Murree Brewery Company Limited

28 Jul, 2022

Murree Brewery Company Limited (PSX: MEREB) was established much before the subcontinent partition in 1861 as a public limited company. The company has three business segments: liquor, tops and glass under which it manufactures nonalcoholic beer, juices, food products, mineral water, glass bottles and jars.

Shareholding pattern

As at June 30, 2021, about 33 percent shares are held under associated companies, undertakings and related parties. Within this category, close to 15 percent shares are held by D. P. EDULJI & Company (Pvt.) Limited. The directors, CEO, their spouses and minor children own 21.5 percent shares. Within this category, over 16 percent shares are owned by the CEO, Mr. Isphanyar M. Bhandara. Close to 26 percent shares are held under foreign companies followed by almost 10 percent owned by the local general public. The remaining about 10 percent shares are with the rest of the shareholder categories.

Historical operational performance

The company has largely seen a growing topline, with the exception of FY20 when it contracted by 11 percent. Profit margins in the last six years have declined between FY16 and FY20 before improving slightly in FY21.

At almost 27 percent, revenue growth in FY18 stood at the highest since FY12, reaching Rs 9 billion in value terms. The two major contributors to revenue, the liquor division and tops division witnessed a growth in sales by 33.6 percent and 15.7 percent, respectively. With a marginal reduction in production cost to over 68 percent of revenue from last year’s 69.6 percent, gross margin also improved slightly to 31.67 percent. As other elements remained more or less unchanged as a share in revenue, net margin also increased slightly to 14.3 percent. However, bottomline was recorded at an all-time high of Rs 1.3 billion.

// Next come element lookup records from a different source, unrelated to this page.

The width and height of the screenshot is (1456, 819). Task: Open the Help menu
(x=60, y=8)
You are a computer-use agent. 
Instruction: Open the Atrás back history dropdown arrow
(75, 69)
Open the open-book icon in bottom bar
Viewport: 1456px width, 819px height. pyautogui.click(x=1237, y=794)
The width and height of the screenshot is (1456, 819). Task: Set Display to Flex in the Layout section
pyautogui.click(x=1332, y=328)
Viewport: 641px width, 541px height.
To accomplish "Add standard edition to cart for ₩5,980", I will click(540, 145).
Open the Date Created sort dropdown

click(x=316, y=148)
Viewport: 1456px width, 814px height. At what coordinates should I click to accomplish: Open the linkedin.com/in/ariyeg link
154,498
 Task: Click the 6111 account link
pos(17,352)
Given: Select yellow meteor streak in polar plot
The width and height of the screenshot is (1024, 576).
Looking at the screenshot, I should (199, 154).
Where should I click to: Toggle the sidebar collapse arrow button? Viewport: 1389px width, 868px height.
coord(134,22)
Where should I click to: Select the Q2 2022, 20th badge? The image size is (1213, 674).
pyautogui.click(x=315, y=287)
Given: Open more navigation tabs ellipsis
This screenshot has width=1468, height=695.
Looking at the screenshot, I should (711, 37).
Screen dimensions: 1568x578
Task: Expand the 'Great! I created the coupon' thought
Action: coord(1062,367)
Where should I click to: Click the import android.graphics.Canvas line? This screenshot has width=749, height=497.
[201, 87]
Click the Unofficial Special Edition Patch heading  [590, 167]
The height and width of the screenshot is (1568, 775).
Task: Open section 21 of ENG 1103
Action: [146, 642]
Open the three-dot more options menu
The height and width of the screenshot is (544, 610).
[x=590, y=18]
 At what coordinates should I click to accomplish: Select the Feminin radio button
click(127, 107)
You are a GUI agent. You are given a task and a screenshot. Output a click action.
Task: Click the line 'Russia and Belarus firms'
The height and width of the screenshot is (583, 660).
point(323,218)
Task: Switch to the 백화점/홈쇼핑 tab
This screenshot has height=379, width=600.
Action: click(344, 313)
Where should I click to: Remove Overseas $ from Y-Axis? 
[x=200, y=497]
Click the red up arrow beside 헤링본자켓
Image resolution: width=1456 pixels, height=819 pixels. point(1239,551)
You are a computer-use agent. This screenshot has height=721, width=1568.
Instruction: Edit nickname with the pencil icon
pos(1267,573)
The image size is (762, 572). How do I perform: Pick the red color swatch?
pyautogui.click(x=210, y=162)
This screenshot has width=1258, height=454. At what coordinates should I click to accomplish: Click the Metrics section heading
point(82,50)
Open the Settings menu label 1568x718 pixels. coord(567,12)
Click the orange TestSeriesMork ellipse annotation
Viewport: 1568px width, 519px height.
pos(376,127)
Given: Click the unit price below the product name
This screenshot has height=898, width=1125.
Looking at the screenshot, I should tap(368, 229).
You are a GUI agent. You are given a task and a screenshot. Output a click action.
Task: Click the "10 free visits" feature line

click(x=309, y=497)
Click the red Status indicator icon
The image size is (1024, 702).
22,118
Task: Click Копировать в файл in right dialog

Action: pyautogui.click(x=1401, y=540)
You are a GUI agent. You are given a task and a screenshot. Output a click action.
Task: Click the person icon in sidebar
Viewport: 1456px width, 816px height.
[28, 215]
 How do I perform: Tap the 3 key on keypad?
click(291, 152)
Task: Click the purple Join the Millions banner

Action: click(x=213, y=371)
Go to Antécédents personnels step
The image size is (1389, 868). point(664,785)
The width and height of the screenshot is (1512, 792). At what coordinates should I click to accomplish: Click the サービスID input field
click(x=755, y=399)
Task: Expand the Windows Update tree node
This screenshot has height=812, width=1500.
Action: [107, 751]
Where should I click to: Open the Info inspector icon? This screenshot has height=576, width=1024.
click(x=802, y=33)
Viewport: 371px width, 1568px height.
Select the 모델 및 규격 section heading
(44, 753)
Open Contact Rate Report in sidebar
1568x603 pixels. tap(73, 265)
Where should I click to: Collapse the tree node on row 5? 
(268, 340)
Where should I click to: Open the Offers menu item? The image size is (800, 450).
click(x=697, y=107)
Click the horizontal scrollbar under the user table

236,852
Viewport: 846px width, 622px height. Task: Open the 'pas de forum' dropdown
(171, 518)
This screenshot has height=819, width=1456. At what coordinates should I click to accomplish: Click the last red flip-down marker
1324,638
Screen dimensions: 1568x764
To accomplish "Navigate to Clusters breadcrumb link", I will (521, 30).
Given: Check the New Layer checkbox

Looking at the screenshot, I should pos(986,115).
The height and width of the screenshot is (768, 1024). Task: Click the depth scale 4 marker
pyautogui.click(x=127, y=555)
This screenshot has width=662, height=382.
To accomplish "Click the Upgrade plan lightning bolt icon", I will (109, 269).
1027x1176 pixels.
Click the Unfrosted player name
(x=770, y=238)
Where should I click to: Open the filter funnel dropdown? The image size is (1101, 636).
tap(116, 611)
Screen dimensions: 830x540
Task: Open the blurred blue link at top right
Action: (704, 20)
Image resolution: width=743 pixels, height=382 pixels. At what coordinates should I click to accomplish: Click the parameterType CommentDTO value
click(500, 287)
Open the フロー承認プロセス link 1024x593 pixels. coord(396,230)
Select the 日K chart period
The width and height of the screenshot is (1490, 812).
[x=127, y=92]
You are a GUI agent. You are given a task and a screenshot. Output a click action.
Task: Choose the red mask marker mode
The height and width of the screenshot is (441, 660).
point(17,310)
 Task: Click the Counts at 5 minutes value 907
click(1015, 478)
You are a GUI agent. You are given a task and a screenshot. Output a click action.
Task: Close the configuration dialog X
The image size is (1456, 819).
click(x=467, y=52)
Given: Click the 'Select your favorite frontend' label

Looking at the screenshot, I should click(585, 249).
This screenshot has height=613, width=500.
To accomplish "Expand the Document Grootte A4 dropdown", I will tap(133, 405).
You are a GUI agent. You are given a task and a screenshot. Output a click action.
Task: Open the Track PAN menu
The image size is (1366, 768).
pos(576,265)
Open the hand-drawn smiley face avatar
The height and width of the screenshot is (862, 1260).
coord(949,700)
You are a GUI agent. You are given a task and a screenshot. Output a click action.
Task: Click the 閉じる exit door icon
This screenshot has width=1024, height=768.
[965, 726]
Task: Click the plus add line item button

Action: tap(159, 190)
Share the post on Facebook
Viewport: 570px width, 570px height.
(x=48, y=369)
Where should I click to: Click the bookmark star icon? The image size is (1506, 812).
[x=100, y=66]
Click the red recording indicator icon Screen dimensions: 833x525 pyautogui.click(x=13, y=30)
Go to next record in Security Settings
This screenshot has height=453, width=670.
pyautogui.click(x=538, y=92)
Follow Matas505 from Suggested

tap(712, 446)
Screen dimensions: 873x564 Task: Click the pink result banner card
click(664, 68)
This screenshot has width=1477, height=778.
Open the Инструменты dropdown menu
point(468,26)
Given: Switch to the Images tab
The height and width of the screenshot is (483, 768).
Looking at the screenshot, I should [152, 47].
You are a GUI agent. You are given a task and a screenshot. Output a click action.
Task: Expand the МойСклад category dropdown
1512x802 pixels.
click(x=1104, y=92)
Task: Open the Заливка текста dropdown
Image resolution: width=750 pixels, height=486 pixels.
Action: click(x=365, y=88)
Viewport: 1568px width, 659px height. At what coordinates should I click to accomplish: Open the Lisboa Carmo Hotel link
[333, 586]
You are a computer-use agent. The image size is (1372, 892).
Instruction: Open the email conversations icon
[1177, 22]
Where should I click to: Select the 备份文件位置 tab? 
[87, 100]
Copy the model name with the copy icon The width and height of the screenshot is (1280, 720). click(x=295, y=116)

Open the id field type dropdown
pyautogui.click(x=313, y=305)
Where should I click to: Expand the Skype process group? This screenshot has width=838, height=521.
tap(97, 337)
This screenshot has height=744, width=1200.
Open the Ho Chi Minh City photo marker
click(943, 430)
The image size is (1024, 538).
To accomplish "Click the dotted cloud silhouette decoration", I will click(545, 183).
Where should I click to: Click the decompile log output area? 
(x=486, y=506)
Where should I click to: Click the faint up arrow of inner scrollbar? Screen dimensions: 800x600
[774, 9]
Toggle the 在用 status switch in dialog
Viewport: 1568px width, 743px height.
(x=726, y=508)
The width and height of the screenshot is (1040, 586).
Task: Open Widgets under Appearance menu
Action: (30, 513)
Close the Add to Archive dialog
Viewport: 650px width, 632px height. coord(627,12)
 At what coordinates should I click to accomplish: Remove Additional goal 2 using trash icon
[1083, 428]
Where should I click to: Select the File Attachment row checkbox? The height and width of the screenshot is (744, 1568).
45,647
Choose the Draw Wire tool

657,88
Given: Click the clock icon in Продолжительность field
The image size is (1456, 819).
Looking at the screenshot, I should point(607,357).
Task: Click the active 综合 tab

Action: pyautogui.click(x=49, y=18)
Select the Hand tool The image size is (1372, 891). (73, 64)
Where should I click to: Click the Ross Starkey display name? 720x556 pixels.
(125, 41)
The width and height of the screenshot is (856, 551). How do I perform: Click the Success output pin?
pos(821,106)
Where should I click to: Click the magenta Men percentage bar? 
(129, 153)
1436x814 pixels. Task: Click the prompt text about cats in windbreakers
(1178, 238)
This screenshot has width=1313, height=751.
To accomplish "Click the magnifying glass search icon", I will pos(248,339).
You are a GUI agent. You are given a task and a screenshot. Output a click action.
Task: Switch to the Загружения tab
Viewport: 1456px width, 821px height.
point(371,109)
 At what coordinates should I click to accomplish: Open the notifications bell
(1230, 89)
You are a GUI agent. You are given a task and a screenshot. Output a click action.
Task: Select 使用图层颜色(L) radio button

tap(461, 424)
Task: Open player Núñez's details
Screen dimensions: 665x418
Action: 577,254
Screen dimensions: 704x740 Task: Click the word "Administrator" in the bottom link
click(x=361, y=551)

Revenue continued to grow in FY19 by 11.7 percent to cross Rs 10 billion. Sales grew in all three divisions but only the liquor and glass division witnessed profits, while the tops division saw a higher operating loss at Rs 117 million. The latter was attributed to an increase in cost of raw material, depreciation and distribution cost. Overall, as well, production cost made a larger share in revenue at 71.5 percent, reducing gross margin to 28.5 percent. The decrease in net margin that was recorded at 12 percent was slightly curtailed as it received some support from finance income.

Topline contracted in FY20 for the first time since FY09 by 11 percent. All the three divisions saw reduced sales while operating loss in the tops division increased to Rs 218 million. With production cost also consuming a larger share in revenue at over 74 percent, gross margin fell to 25.6 percent. Net margin fell to its lowest of 7.6 percent as other expenses increased while other income almost halved in value terms.

In FY21, revenue growth stood at an all-time high of 29.9 percent, a level last seen in FY11. Topline was recorded at its highest of Rs 11.7 billion. This was a result of an increase in sales in all the three divisions of the company. Profitability also increased in the liquor and glass division, while the tops division, although incurred an operating loss of Rs 66 million, it was significantly lower than last year’s Rs 218 million. With production cost close to 74 percent, gross margin was also largely unchanged at around 25 percent. However, net margin was considerably better at 11 percent as operating expenses reduced as a share in revenue.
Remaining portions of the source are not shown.